The American Institute of Certified Public Accountants’ (AICPA) Auditing Standards Board (ASB) is expected to vote on issuing a final standard for audits of benefit plan financial statements covered by the Employee Retirement Income Security Act of 1974 (ERISA) at a meeting on July 23-26, 2018, in Nashville.
The ASB is basing its work on Proposed Statement on Auditing Standards: Forming an Opinion and Reporting on Financial Statements of Employee Benefit Plans Subject to ERISA, which the AICPA issued in April 2017. Comments were due in September.
If the board votes to issue the standard, it will be effective for audits of ERISA plan financial statements for periods ending on or after Dec. 15, 2019, according to a discussion paper prepared ahead of the meeting. Auditors are not allowed to apply the changes before the effective date.

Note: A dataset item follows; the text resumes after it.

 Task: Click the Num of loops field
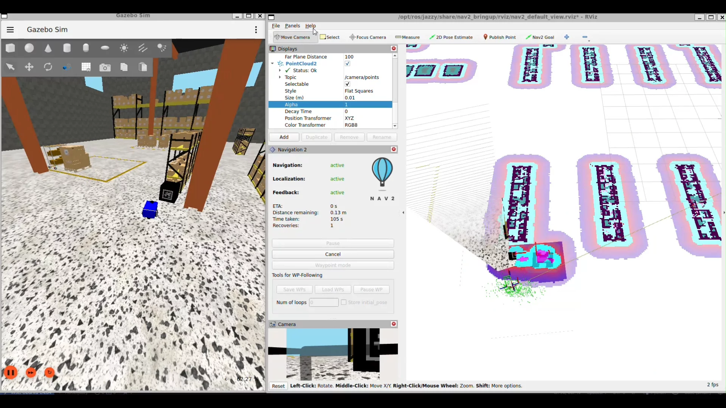(x=324, y=302)
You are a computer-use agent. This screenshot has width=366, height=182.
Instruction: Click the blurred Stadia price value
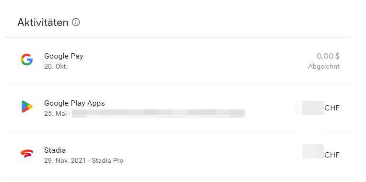(x=313, y=151)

If the guidance is released as a final standard, it will include several revisions to the proposal to address issues identified in comment letters. The ASB dealt with the issues at meetings in October 2017 and January and May 2018.
The planned standard is intended to help auditors better understand their responsibilities and provide plan sponsors and participants, Department of Labor (DOL) officials, and others with more information about what auditors do in examining the financial statements of benefit plans governed by ERISA. The planned standard focuses on situations such as audits that are limited in scope by the plan’s management, which is permitted by DOL reporting and disclosure rules.
According to a draft version of the standard, the audit report should discuss the limits a plan’s executives or administrator imposed on the auditor. Section 103(a)(3)(C) of ERISA lets management or an administrator exclude assets held by a bank, trust company or insurer from the audit. The Labor Department found that many plan beneficiaries do not understand the financial statements or the limits imposed on examinations by external auditors. Congress excluded benefit plan assets held by banks and insurers from the audits of ERISA plans because it was assumed that the safety of the assets and their value were verified by the custodian’s auditor. But the DOL concluded that the retirement industry had changed so much since the 1970s, that the assumptions underlying the limitations imposed on ERISA audits were no longer applicable.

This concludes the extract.